The customer is always right.
No matter how many Devs on the forum here refer to themselves as client programmers, they ain’t the customer!
Personally, I prefer case sensitive programming languages, and a case ignorant OS. I like strict implementations like V, that won’t even accept camel case for variables. Get rid of upper case, this isn’t 1950 and we aren’t using converted typewriters.
7bit ascii ftw and then … possible. If only we could.
You’ll prise my 6 bit ZX81 character set from my cold, dead, hand.
LOL! Mandarin laughs at your stupid “case” problem. So does Devanagari and others scripts collectively used by billions of people. The perspective here is entirely too western.
I would love to hear what the usecase is for those who think case sensitive filesystems is a good idea. For me, a case sensitive file system makes no sense, just as case sensitive sorting makes no sense – mainly because i see no workflow where i would see this as a desired property, but plenty where i don’t. Yes, i have used the hack before with upper casing a file to get it to be displayed at the top of a list, but that was just that, a hack. I don’t think we should mess with how the user named it though, so i believe Apple got it right by preserving the case. This is about collation, not presentation.
Troels,
I think most people who argue in favor of case sensitivity including Linus Torvalds are NOT making the case that users prefer their file systems to be case sensitive. Instead they’re making the case that case insensitive file systems introduce undesirable implementation complexity. So even if users never have a reason to save files that differ only in case, to them it’s not worth the complexity to make a file system that is case insensitive.

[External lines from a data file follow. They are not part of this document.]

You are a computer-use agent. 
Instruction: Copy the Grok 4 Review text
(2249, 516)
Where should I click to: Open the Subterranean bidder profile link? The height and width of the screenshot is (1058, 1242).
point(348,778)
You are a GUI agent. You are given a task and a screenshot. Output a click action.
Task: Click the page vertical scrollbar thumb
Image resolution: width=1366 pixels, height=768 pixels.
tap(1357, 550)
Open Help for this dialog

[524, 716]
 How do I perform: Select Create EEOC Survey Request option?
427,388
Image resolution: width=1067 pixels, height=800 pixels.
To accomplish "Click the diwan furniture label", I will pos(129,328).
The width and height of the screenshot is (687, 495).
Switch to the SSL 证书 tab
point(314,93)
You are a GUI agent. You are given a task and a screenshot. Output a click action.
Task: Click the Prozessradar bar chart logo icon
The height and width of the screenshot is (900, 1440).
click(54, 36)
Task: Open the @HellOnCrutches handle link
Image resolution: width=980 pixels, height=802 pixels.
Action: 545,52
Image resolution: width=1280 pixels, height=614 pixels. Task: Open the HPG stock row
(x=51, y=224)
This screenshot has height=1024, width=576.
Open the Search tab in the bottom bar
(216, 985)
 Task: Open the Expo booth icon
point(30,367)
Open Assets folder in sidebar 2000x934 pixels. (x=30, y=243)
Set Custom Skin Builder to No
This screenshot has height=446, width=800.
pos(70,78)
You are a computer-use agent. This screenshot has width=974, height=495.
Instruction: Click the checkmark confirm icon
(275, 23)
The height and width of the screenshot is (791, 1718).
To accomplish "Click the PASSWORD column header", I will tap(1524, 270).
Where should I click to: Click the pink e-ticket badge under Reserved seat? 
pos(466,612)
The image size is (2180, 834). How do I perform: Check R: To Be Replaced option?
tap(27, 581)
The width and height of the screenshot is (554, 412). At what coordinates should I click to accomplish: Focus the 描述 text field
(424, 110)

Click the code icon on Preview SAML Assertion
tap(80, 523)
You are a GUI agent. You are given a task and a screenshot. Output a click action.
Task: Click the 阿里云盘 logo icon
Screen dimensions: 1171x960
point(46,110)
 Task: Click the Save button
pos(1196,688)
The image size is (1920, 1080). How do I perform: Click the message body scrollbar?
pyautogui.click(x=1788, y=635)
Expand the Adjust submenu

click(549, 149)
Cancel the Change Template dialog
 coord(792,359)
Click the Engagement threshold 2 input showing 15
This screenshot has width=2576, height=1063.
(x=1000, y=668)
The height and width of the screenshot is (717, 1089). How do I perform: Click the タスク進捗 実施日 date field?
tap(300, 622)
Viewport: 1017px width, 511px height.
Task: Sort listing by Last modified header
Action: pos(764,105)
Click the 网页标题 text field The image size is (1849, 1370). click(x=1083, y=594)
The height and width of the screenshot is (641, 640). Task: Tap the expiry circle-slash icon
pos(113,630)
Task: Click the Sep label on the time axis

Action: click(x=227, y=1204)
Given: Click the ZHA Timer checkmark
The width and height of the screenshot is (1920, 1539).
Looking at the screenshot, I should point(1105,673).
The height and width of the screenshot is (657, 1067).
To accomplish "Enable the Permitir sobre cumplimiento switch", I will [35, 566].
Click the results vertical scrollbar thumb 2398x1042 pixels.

Those who are for case insensitivity are focusing on user expectations: readme.txt and Readme.txt are one and the same and the file system should treat them this way. It’s quite clear from the comments that people have different opinions about it. While I would agree in principal with those who say it’s a bad idea to have both readme.txt and Readme.txt. Likewise “C:\program files\” == “c:\Program Files\”. In practice though I’d say I’ve managed fine on both types of file systems, so I don’t have a strong opinion that it HAS to be one or the other. It’s very subjective.
There are 2 problems:
* Case (in)sensitity
* The fact that OSes relies on a name for files, that is shared with users.
Solution: each shoud have a filename for its identity, and a friendly name – possibily the same for end users.
That way:
* A file could have a case insensitive file access for users
* A filename could be translated
* A file could have 0 or more than 1 user friendly filename (for instance, you can have a “technical name” (invariant), and other friendly names – “my invoices” for “proof of payments” for HR)
Accessing a filename through its friendly name would require some operator or markup in scripts.
Coming from a DOS background, for me case-insensitivity makes sense. However, I can see some people may prefer case-sensitivity. However, using Unicode in filenames is a far bigger problem, with all the equivalance, glyphs that are equal for different code points and whatnot.
jalnl,
Indeed. This comes up from time to time in osnews articles…
https://www.osnews.com/story/134396/unicode-normalization-forms-when-o-o/
I don’t know if it was the right decision to have different ways of representing characters. But so much has been asked of unicode that it seems these issues aren’t going away, they’re going to remain with us for the long term. at issue isn’t so much the number of characters, but rather the fact that there so many are variations that overlap. And questionable decisions to add things like color modifiers. It begs the question whether a file system should even aim to be unicode compliant like filenames comprised of different color hearts. It can be impractical to use those filenames for command line tools even when they support unicode.